-------- Given records
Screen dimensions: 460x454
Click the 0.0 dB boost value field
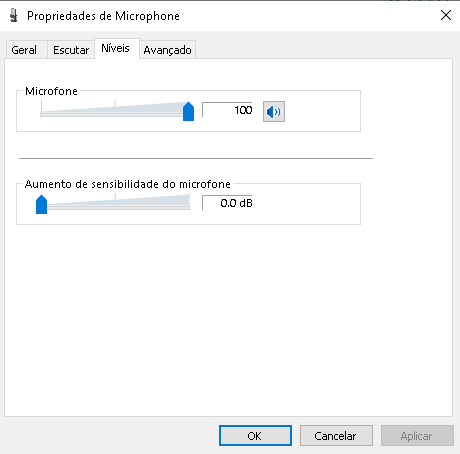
----------------
-------- Given records
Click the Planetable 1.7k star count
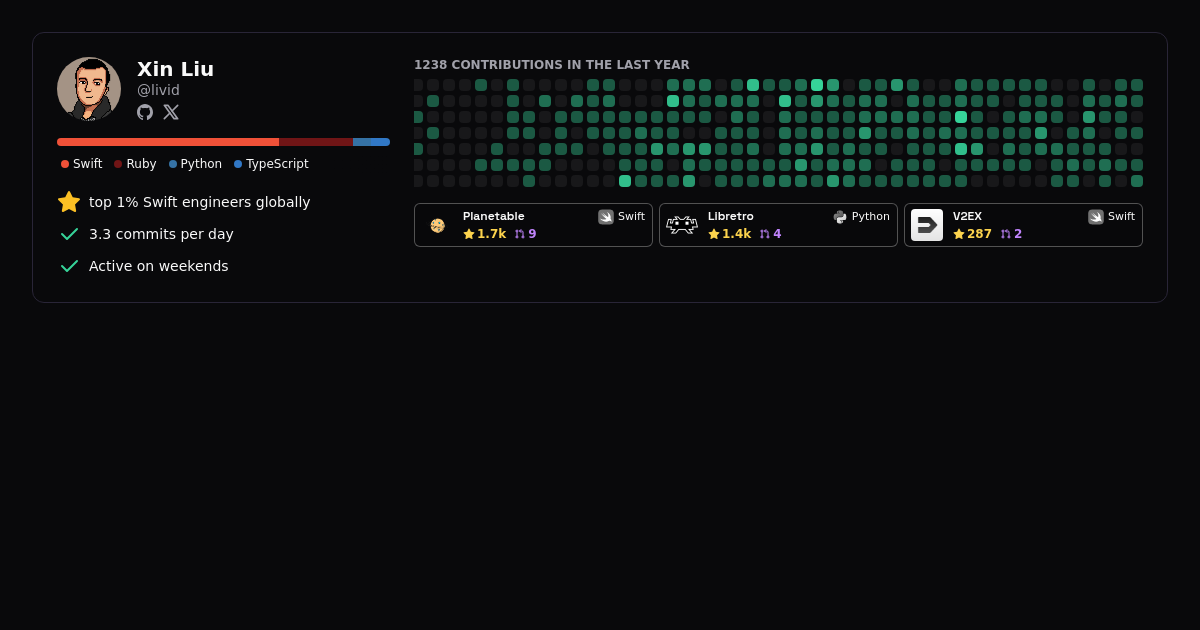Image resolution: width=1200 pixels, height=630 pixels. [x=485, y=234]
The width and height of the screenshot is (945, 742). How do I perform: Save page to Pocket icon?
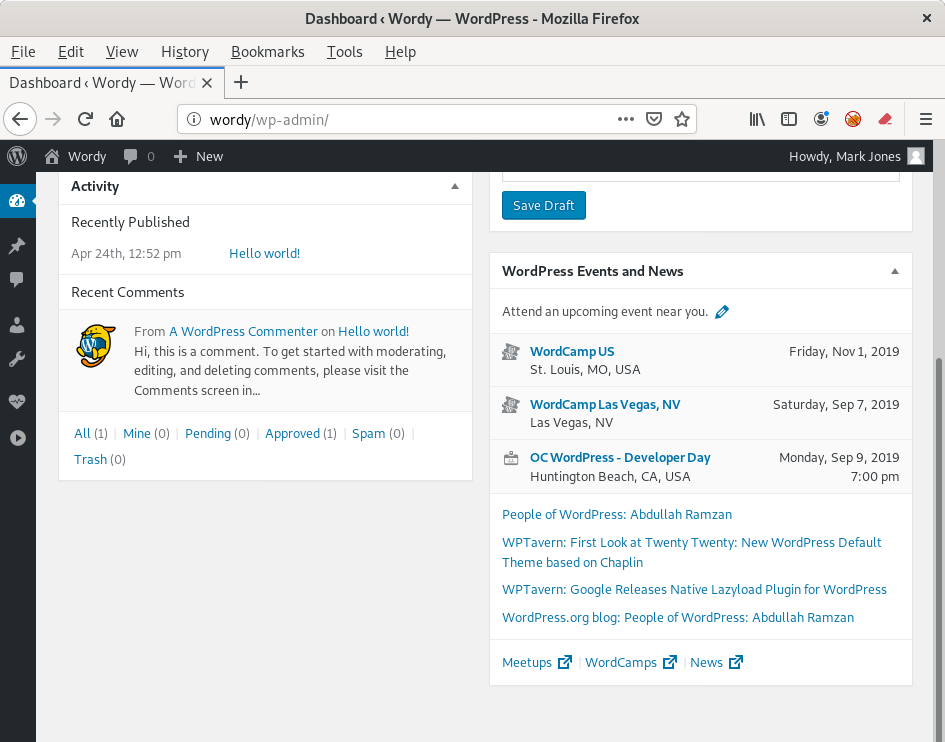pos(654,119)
----------------
■ Work request:
Your answer should consist solely of the lines above from the line with "Screen dimensions: 460x454" to the line with "Click the 0.0 dB boost value field", both included, reproduced exactly.

■ Task result:
Screen dimensions: 460x454
Click the 0.0 dB boost value field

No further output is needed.